=== TEXT SEGMENT ===
A FIGHT TO THE DEATH

2009 was a year in which the biotech industry, Gates and their US Administration allies did everything in their power to drive the world down the GM road, but it was also a year marked by remarkable global resistance. It was a year too in which the truth emerged more clearly than ever about not just the severe limitations and risks of GM crops, but the viability of the many positive alternatives to GMOs - alternatives from which the profit-driven GM-fixation diverts much needed attention and resources.

The scene had been set in 2008 with the IAASTD report, produced by 400 scientific experts and signed up to by some 60 governments. That made it clear that after more than 10 years of commercialisation, GM crops had done nothing to help with the eradication of hunger or poverty, or the reversal of the environmental degradation caused by agriculture.

The IAASTD instead championed as the way forward: agro-ecological farming, and research conducted by the UN Environment Programme also suggested organic, small-scale farming could deliver increased yields without the accompanying environmental and social damage of industrial farming. The UNEP's analysis of 114 projects in 24 African countries found that yields had more than doubled where organic, or near-organic practices had been used. In 2009 the contribution of such sustainable approaches to cooling the planet was also widely acknowledged while news of Monsanto's attempts to dress up environmentally destructive GM monocultures as climate friendly earned it a worst lobbying award.

Monsanto wins worst lobbying award

But what was most remarkable in 2009 was the way in which criticism of the biotech industry went mainstream. Alarmingly for the industry, some of the hardest hitting criticism it faced was to be found in editorials and investigative articles that appeared in the likes of Scientific American, the New York Times, the Associated Press and, most astonishingly of all perhaps, the staunchly pro-GM journal Nature Biotechnology.

=== QUESTIONS ON THE MATERIAL ===
1. List the publications and news organizations that the article on GM crops names as carrying criticism of the biotech industry.
2. State whether each statement agrees with the article on GM crops, answering yes or no and quoting the words that decide it: (a) The IAASTD report was produced by 400 scientific experts. (b) The UNEP analysis covered 114 projects in 24 Asian countries. (c) The article describes Nature Biotechnology as a journal opposed to GM crops.
3. Continue the article on GM crops from its last sentence.
The entries that follow have no connection to the article on GM crops.

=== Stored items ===
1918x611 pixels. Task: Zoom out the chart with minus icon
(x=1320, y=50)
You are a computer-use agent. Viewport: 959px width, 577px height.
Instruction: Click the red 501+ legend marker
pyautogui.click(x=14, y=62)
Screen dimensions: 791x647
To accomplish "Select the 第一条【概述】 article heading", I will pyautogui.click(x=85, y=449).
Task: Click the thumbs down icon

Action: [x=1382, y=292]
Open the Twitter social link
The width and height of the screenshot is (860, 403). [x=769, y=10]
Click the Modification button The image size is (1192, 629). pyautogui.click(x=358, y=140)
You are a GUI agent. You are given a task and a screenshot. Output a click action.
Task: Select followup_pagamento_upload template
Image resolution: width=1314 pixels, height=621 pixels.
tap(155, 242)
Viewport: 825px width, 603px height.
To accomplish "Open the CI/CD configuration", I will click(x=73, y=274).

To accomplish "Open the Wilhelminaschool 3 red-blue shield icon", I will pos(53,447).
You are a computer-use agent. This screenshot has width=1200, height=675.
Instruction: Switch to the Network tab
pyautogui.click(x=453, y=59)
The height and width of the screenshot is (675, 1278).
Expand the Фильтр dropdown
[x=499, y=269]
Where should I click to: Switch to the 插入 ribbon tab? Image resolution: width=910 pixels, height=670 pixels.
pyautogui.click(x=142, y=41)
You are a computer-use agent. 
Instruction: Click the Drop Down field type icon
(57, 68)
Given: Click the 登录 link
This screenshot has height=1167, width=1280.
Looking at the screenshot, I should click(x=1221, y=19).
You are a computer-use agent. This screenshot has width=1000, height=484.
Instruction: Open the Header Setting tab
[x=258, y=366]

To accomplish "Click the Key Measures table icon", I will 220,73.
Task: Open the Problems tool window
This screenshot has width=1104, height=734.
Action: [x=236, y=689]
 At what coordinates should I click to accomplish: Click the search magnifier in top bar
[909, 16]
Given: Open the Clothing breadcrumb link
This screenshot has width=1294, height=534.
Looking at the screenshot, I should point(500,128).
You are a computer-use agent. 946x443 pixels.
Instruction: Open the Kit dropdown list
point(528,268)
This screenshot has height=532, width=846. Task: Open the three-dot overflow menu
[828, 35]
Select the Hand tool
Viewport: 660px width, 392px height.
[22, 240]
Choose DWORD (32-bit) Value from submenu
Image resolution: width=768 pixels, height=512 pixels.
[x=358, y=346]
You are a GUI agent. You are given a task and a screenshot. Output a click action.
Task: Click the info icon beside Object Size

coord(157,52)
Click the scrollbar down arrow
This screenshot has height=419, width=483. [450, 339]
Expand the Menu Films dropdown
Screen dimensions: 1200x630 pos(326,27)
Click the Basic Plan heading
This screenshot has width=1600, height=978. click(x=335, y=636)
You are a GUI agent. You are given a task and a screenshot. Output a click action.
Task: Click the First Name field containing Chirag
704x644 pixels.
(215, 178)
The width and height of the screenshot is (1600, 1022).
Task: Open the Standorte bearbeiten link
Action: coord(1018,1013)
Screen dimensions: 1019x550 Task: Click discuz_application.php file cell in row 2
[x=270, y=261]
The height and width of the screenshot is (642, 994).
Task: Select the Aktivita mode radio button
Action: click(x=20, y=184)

=== TASK-BY-TASK OUTPUTS ===
1. Scientific American, the New York Times, the Associated Press, Nature Biotechnology

2.
(a) Yes: "produced by 400 scientific experts"
(b) No: "114 projects in 24 African countries"
(c) No: "the staunchly pro-GM journal Nature Biotechnology"

3.
And in different ways they were all making the same fundamental point - the GM industry has been allowed to gain an unprecedented stranglehold over the use of seeds. An editorial in Scientific American, for instance, complained that "it is impossible to verify that genetically modified crops perform as advertised. That is because agritech companies have given themselves veto power over the work of independent researchers."

The editorial went on to note that, "food safety and environmental protection depend on making plant products available to regular scientific scrutiny", and Scientific American called on the industry to "immediately remove the restriction on research from their end-user agreements. Going forward, the EPA should also require, as a condition of approving the sale of new seeds, that independent researchers have unfettered access to all products currently on the market."
Scientific American condemns restrictions on GM research

A correspondent for an agricultural trade publication noted that nobody in the biotech industry could provide him with a single example of any other kind of product on the market that was protected in the way GM seeds were from scientific scrutiny.
Letting science do its job

And the science correspondent of the Financial Times - another solidly pro-GM publication - complained, "Imagine pharmaceutical companies trying to prevent medical researchers comparing patented drugs or investigating their side-effects - it is unthinkable. Yet scientists cannot independently examine raw materials in the food supply or investigate plants that cover a lot of rural America."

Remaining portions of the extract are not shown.